Debugging with GDB
Last week during a training course for the IOI this year, one of my friends called Patrik, showed me some useful GDB tricks which I want to share here. Let’s start with a simple example program “perm.cpp”, which is intended for printing out all permutations of a given sequence S. Please note that this program will produce a (wanted) run-time error which we are going to debug next.

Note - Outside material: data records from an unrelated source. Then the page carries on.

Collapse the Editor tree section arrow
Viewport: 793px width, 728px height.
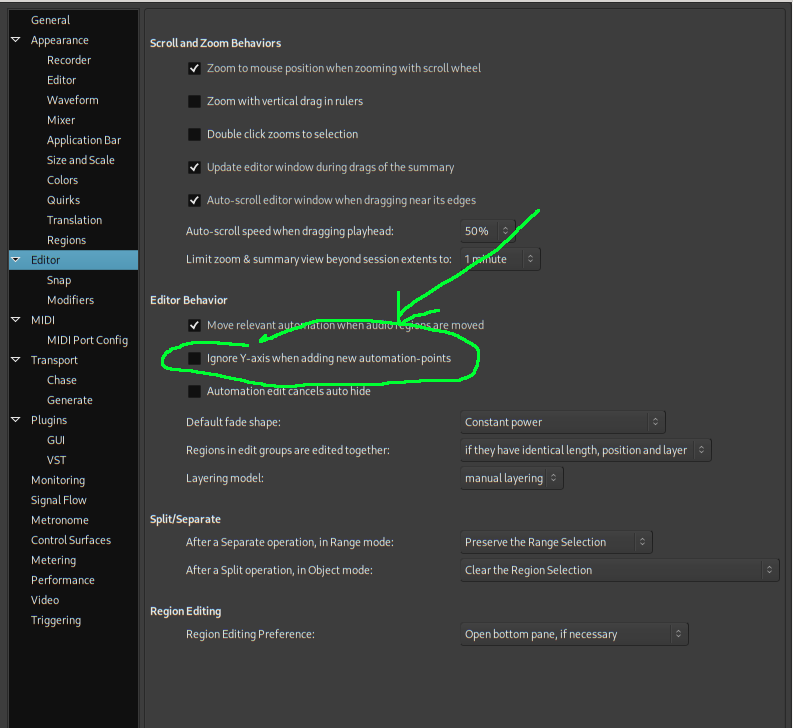tap(16, 260)
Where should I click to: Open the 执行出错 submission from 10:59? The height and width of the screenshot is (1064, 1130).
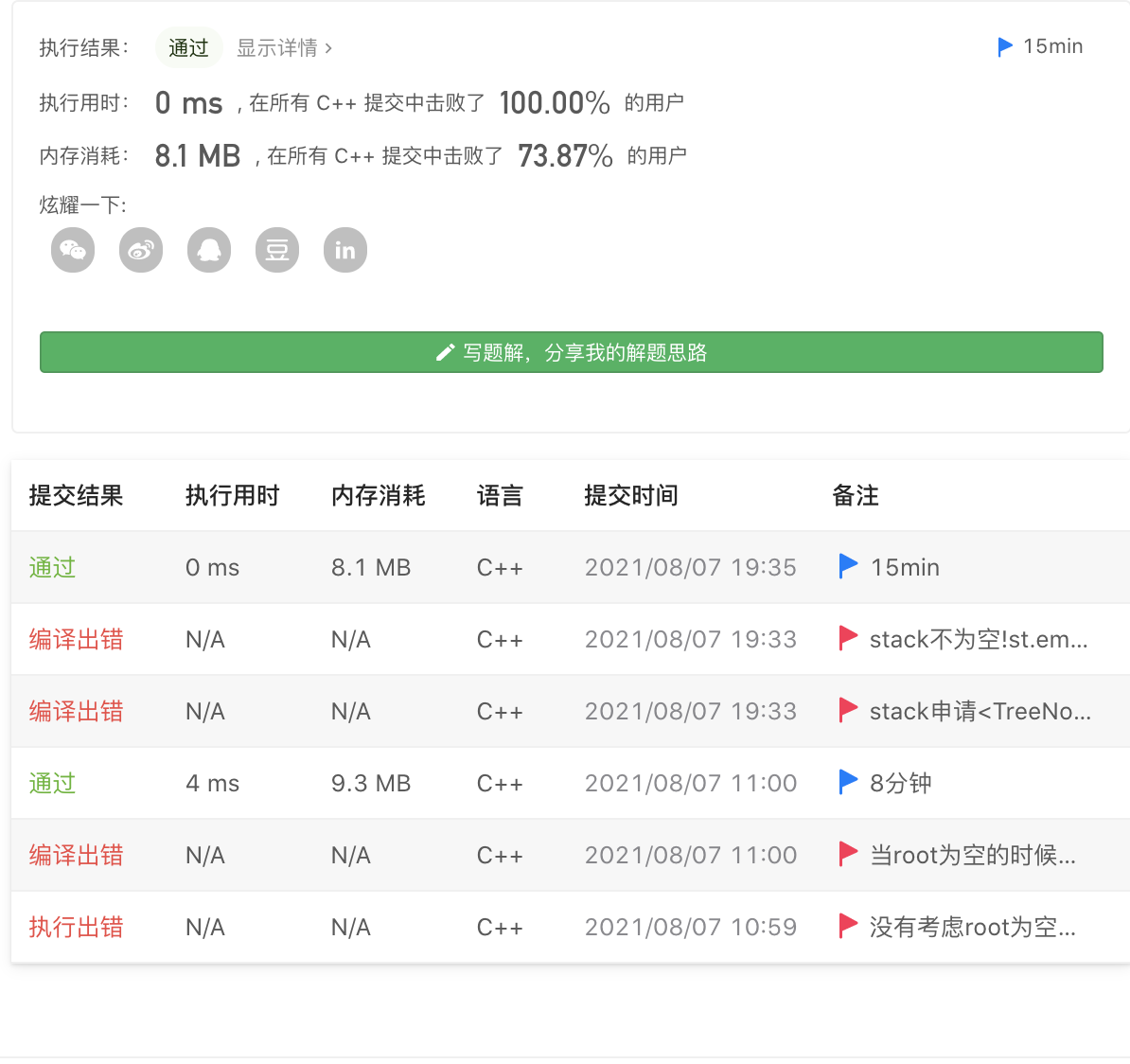coord(76,927)
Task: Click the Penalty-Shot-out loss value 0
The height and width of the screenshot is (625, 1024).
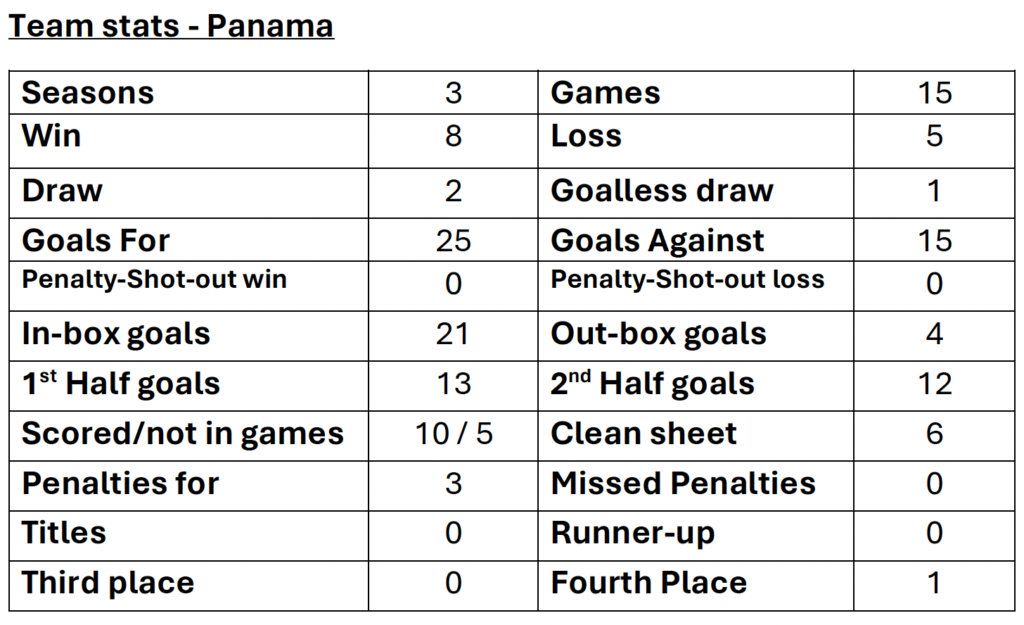Action: [935, 283]
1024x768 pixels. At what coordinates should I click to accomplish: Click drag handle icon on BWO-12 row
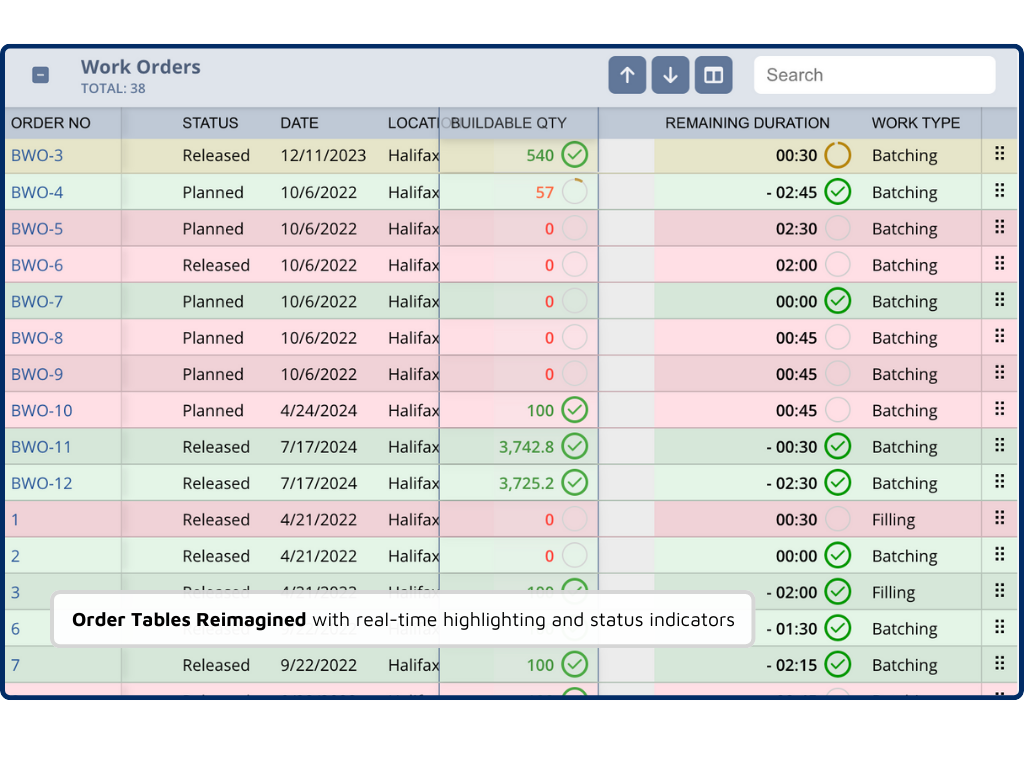(x=999, y=482)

#include <iostream> #include <algorithm> #include <vector> #include <iterator> using namespace std; template <class T> void perm(vector<T> &S, int i=0) { if (static_cast<size_t>(i) >= S.size()) { copy(S.begin(), S.end()-1, ostream_iterator<T>(cout, " ")); cout << S.back() << endl; return; } for (size_t j = i; j < S.size(); j++) { swap(S[i], S[j]); perm(S, i); swap(S[i], S[j]); } } int main() { string seq("abcd"); vector<char> S(seq.begin(), seq.end()); perm(S); }
Now compile and run the program by typing “make perm && ./perm” for example. The program should abrupt shortly with the message “Segmentation fault”. In order to be able to debug the program, we must compile it with -g to generate debug information. The command “CPPFLAGS=’-g’ make perm && (./perm || gdb ./perm)” (which is probably worth an alias) will do that for us and whenever the program exits abnormally, it will start gdb automatically.
We can start the program in GDB by typing “run” (optionally followed by command line arguments or a redirection of the input stream). After the program has terminated again, we can examine the trace of the function calls by typing backtrace. As we can see immediately our perm() function is called far more often than 4! = 24 and we are probably dealing with an stack overflow.

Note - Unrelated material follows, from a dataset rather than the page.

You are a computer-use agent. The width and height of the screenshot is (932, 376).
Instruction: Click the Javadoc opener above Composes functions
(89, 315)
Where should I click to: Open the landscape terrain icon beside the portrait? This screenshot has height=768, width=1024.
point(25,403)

So let’s examine the problem a bit deeper by setting a breakpoint at line 8, which is the beginning of our perm() function, by typing “break 8″. Next we set up some commands which should be executed automatically whenever the breakpoint is reached by typing “commands 1″ (1 is the ID associated with our breakpoint) followed by the following script:
p i c end
This script will print the value of the variable i each time and afterwards the program will continue again. The “end” is just needed to exit the input mode. As we can see (and probably have notices before), the value of i never changes because the increment is missing. The right line is of course “perm(S, i+1);”.
Some other useful commands are “info breakpoints” to get a list of all the breakpoints currently active and “step” or “next” to execute the program line by line. Another interesting feature of Linux are core-files which are written whenever a program terminates abnormally, however your distribution might have disabled them by default. Type “ulimit -c unlimited” to remove the restriction. With the help of the executable and the core file you can debug the program even when you are sitting in front of an other machine.

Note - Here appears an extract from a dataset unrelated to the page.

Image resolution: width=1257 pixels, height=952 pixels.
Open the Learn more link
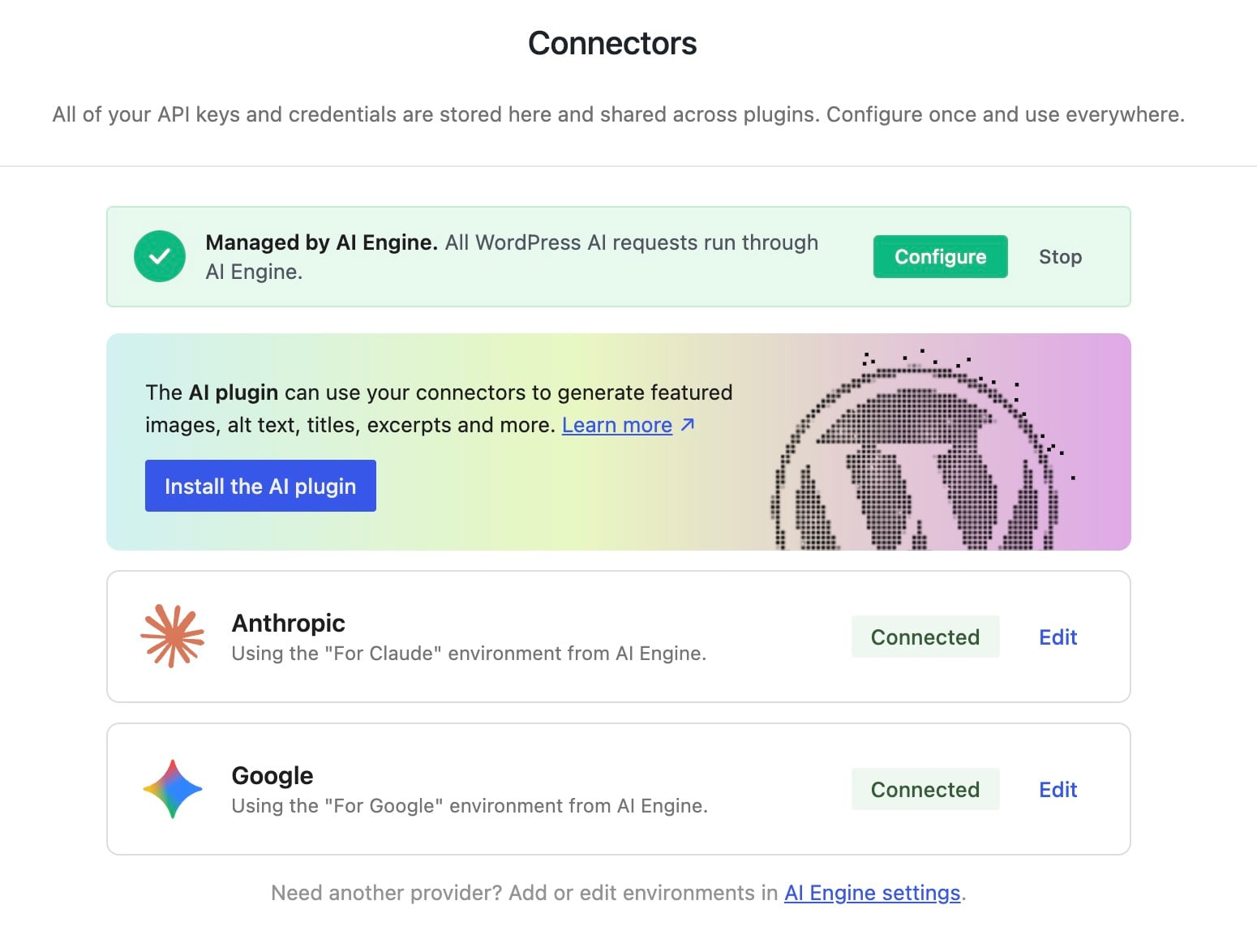[x=617, y=424]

I hope this short introduction will help you to debug your future applications without all those nasty printf’s in every line, however GDB can do far more for you. For bigger applications dtrace and the Linux clone systemtap might also prove quite useful.
Update: I have looked a bit deeper at the manual and explored that compiling with “-ggdb3″ makes debugging a bit easier. But the kick-ass feature is probably C-x a and C-x s afterwards. Do you know any other tricks?